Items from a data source
<<<<

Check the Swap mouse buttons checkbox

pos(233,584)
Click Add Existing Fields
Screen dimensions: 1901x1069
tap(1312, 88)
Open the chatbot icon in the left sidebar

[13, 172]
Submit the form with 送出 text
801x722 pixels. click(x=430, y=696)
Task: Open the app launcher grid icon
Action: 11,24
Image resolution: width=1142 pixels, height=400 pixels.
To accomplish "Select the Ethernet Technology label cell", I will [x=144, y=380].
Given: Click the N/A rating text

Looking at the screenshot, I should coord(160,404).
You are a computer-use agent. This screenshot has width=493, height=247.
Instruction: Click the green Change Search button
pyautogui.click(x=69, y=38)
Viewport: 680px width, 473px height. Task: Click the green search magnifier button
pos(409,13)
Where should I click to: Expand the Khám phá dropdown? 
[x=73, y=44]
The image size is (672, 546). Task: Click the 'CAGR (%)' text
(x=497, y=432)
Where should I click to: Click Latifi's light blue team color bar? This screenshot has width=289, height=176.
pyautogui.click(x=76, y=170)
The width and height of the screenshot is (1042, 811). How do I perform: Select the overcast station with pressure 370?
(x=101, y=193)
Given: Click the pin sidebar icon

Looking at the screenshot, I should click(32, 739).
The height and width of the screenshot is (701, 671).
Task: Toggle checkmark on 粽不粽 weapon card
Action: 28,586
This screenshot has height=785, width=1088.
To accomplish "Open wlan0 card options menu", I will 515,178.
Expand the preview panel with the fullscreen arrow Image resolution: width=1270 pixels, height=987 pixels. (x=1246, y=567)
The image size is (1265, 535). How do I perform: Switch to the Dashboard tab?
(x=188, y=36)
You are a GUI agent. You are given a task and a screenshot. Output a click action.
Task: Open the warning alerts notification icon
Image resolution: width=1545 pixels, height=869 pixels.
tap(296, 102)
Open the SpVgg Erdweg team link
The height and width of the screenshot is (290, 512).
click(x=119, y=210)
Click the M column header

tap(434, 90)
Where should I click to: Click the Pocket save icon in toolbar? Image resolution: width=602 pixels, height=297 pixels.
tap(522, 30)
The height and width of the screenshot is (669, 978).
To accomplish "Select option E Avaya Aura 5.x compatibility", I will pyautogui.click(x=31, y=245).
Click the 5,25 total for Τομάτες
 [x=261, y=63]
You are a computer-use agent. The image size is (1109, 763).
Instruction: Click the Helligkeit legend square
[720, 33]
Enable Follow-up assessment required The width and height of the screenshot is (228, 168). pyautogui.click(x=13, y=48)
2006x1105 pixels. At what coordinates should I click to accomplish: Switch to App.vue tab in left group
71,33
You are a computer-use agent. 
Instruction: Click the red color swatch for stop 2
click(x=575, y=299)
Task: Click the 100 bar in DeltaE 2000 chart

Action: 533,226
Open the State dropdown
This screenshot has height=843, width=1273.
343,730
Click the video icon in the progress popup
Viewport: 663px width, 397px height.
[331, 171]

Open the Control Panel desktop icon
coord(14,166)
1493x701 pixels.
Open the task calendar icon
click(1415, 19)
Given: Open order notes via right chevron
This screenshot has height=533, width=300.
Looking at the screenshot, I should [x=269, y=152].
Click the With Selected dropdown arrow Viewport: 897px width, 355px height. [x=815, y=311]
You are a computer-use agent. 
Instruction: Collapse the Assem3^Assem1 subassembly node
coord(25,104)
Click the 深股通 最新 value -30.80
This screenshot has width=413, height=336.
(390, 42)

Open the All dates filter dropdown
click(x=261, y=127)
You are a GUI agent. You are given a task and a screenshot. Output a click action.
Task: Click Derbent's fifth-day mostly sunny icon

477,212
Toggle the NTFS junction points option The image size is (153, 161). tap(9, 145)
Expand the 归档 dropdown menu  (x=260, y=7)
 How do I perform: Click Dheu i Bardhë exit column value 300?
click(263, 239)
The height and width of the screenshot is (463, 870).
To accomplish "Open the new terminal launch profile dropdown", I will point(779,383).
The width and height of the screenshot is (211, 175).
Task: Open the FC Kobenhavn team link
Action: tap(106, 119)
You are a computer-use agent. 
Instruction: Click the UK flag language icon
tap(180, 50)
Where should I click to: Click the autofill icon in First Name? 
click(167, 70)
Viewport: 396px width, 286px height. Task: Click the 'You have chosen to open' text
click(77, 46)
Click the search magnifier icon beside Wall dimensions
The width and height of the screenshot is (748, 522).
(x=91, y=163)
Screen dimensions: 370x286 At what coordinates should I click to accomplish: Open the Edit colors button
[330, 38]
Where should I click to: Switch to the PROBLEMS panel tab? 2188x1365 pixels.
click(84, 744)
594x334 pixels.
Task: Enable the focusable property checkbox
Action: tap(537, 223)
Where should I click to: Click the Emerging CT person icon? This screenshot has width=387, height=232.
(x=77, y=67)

>>>>

▸ Problem details:
Rewrite all of the lines above, swapping "Where should I click to" for "Where do I click to" each time it occurs and leaving everything else as it is.

▸ Solved exercise:
Check the Swap mouse buttons checkbox

pos(233,584)
Click Add Existing Fields
Screen dimensions: 1901x1069
tap(1312, 88)
Open the chatbot icon in the left sidebar

[13, 172]
Submit the form with 送出 text
801x722 pixels. click(x=430, y=696)
Task: Open the app launcher grid icon
Action: 11,24
Image resolution: width=1142 pixels, height=400 pixels.
To accomplish "Select the Ethernet Technology label cell", I will [x=144, y=380].
Given: Click the N/A rating text

Looking at the screenshot, I should coord(160,404).
You are a computer-use agent. This screenshot has width=493, height=247.
Instruction: Click the green Change Search button
pyautogui.click(x=69, y=38)
Viewport: 680px width, 473px height. Task: Click the green search magnifier button
pos(409,13)
Where do I click to: Expand the Khám phá dropdown? 
[x=73, y=44]
The image size is (672, 546). Task: Click the 'CAGR (%)' text
(x=497, y=432)
Where do I click to: Click Latifi's light blue team color bar? This screenshot has width=289, height=176.
pyautogui.click(x=76, y=170)
The width and height of the screenshot is (1042, 811). How do I perform: Select the overcast station with pressure 370?
(x=101, y=193)
Given: Click the pin sidebar icon

Looking at the screenshot, I should click(32, 739).
The height and width of the screenshot is (701, 671).
Task: Toggle checkmark on 粽不粽 weapon card
Action: 28,586
This screenshot has height=785, width=1088.
To accomplish "Open wlan0 card options menu", I will 515,178.
Expand the preview panel with the fullscreen arrow Image resolution: width=1270 pixels, height=987 pixels. (x=1246, y=567)
The image size is (1265, 535). How do I perform: Switch to the Dashboard tab?
(x=188, y=36)
You are a GUI agent. You are given a task and a screenshot. Output a click action.
Task: Open the warning alerts notification icon
Image resolution: width=1545 pixels, height=869 pixels.
tap(296, 102)
Open the SpVgg Erdweg team link
The height and width of the screenshot is (290, 512).
click(x=119, y=210)
Click the M column header

tap(434, 90)
Where do I click to: Click the Pocket save icon in toolbar? Image resolution: width=602 pixels, height=297 pixels.
tap(522, 30)
The height and width of the screenshot is (669, 978).
To accomplish "Select option E Avaya Aura 5.x compatibility", I will pyautogui.click(x=31, y=245).
Click the 5,25 total for Τομάτες
 [x=261, y=63]
You are a computer-use agent. The image size is (1109, 763).
Instruction: Click the Helligkeit legend square
[720, 33]
Enable Follow-up assessment required The width and height of the screenshot is (228, 168). pyautogui.click(x=13, y=48)
2006x1105 pixels. At what coordinates should I click to accomplish: Switch to App.vue tab in left group
71,33
You are a computer-use agent. 
Instruction: Click the red color swatch for stop 2
click(x=575, y=299)
Task: Click the 100 bar in DeltaE 2000 chart

Action: 533,226
Open the State dropdown
This screenshot has height=843, width=1273.
343,730
Click the video icon in the progress popup
Viewport: 663px width, 397px height.
[331, 171]

Open the Control Panel desktop icon
coord(14,166)
1493x701 pixels.
Open the task calendar icon
click(1415, 19)
Given: Open order notes via right chevron
This screenshot has height=533, width=300.
Looking at the screenshot, I should [x=269, y=152].
Click the With Selected dropdown arrow Viewport: 897px width, 355px height. [x=815, y=311]
You are a computer-use agent. 
Instruction: Collapse the Assem3^Assem1 subassembly node
coord(25,104)
Click the 深股通 最新 value -30.80
This screenshot has width=413, height=336.
(390, 42)

Open the All dates filter dropdown
click(x=261, y=127)
You are a GUI agent. You are given a task and a screenshot. Output a click action.
Task: Click Derbent's fifth-day mostly sunny icon

477,212
Toggle the NTFS junction points option The image size is (153, 161). tap(9, 145)
Expand the 归档 dropdown menu  (x=260, y=7)
 How do I perform: Click Dheu i Bardhë exit column value 300?
click(263, 239)
The height and width of the screenshot is (463, 870).
To accomplish "Open the new terminal launch profile dropdown", I will point(779,383).
The width and height of the screenshot is (211, 175).
Task: Open the FC Kobenhavn team link
Action: tap(106, 119)
You are a computer-use agent. 
Instruction: Click the UK flag language icon
tap(180, 50)
Where do I click to: Click the autofill icon in First Name? 
click(167, 70)
Viewport: 396px width, 286px height. Task: Click the 'You have chosen to open' text
click(77, 46)
Click the search magnifier icon beside Wall dimensions
The width and height of the screenshot is (748, 522).
(x=91, y=163)
Screen dimensions: 370x286 At what coordinates should I click to accomplish: Open the Edit colors button
[330, 38]
Where do I click to: Switch to the PROBLEMS panel tab? 2188x1365 pixels.
click(84, 744)
594x334 pixels.
Task: Enable the focusable property checkbox
Action: tap(537, 223)
Where do I click to: Click the Emerging CT person icon? This screenshot has width=387, height=232.
(x=77, y=67)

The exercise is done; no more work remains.